Francisco’s vision is to grow Reimagine Play as a franchise over multiple cities and to secure dedicated spaces with climbing equipment and obstacle courses. The facilities would allow kids and adults to pursue her “On the MOVE” framework of movement, obstacles, velocity and endurance to achieve better health and love of play.

Building out fitness facilities at a cost of $750,000 to $1 million each requires access to capital, a daunting prospect for women entrepreneurs. While women-owned firms in the U.S. have increased at a rate of 150 percent of the national average for all firms since 1997, female-owned enterprises employ only 6 percent of the national workforce and contribute less than 4 percent of business revenues, according to a 2015 study commissioned by American Express. Women of color owned 17 percent of those firms. The appetite for women to launch businesses is proven — it’s the revenue growth, hampered in part by access to finance, that lags behind.

Francisco is not your average bootstrap entrepreneur. Raised by a single mother in rural Puerto Rico and in a Manhattan housing project, she studied art and design at the High School of Music and Arts – the “Fame” school, where Jennifer Aniston was one of her classmates. She earned an undergraduate degree at Bard College and a combined J.D. and M.B.A. at Northeastern and worked in the Manhattan District Attorney’s office. She has taken courses in entrepreneurship and is active in programs aimed at growing the ranks of successful businesswomen.
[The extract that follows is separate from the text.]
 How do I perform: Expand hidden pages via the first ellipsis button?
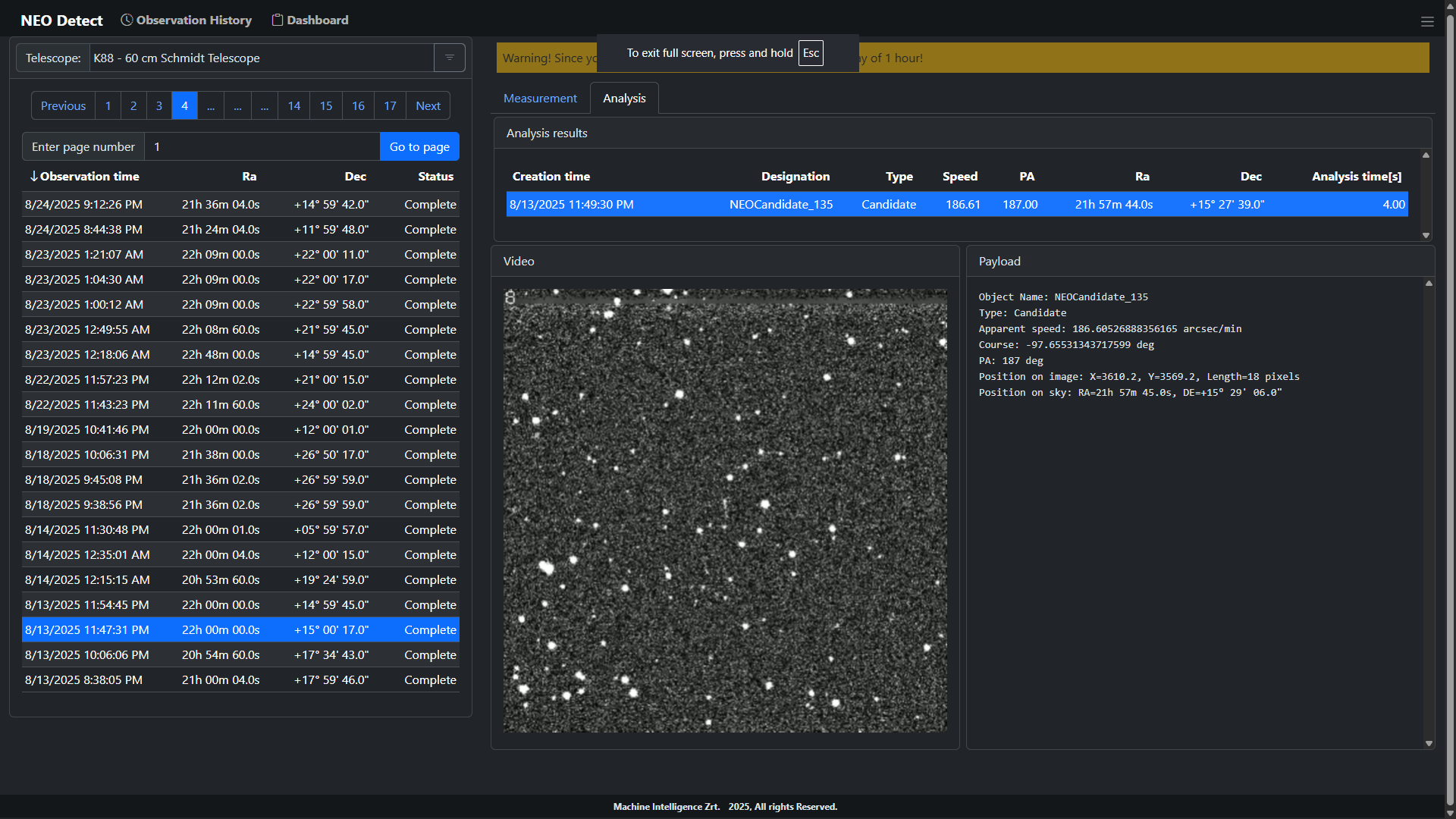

“After I went to law school, I knew I wanted to go into business. It’s taken a while, but I really have the itch of wanting to build something on my own. I want to leave a legacy — I want to create jobs and I want to see other women succeed,” she says.

“Part of that,” she adds, “is thinking big, not getting consumed by the fears that prevent you from seeing the bigger vision. And that includes raising money. I know I have to raise money. I don’t fool myself into thinking it’s going to be easy. It’s going to be hard.”

Social responsibility

Turning Reimagine Play into the next women-owned franchise sensation, like SoulCycle, is based on a business model, but has a social component. “This is about health and fitness and a better society,” says Francisco. “Funding is not likely to come from angel investors or venture capitalists, because they’re looking for huge returns. This is a vehicle for socially responsible investors — a family fund, a successful private equity fund or personal investor. In urban areas, there’s nothing like this. The challenge is finding the space where we can build our first facility and expand.”

Back in the gym, the footfalls of happy children echo off the gym walls pierced by gothic-arched windows. It’s a place of both fitness and faith. With financing and expansion falling into place, Reimagine Play could re-shape the way America embraces exercise.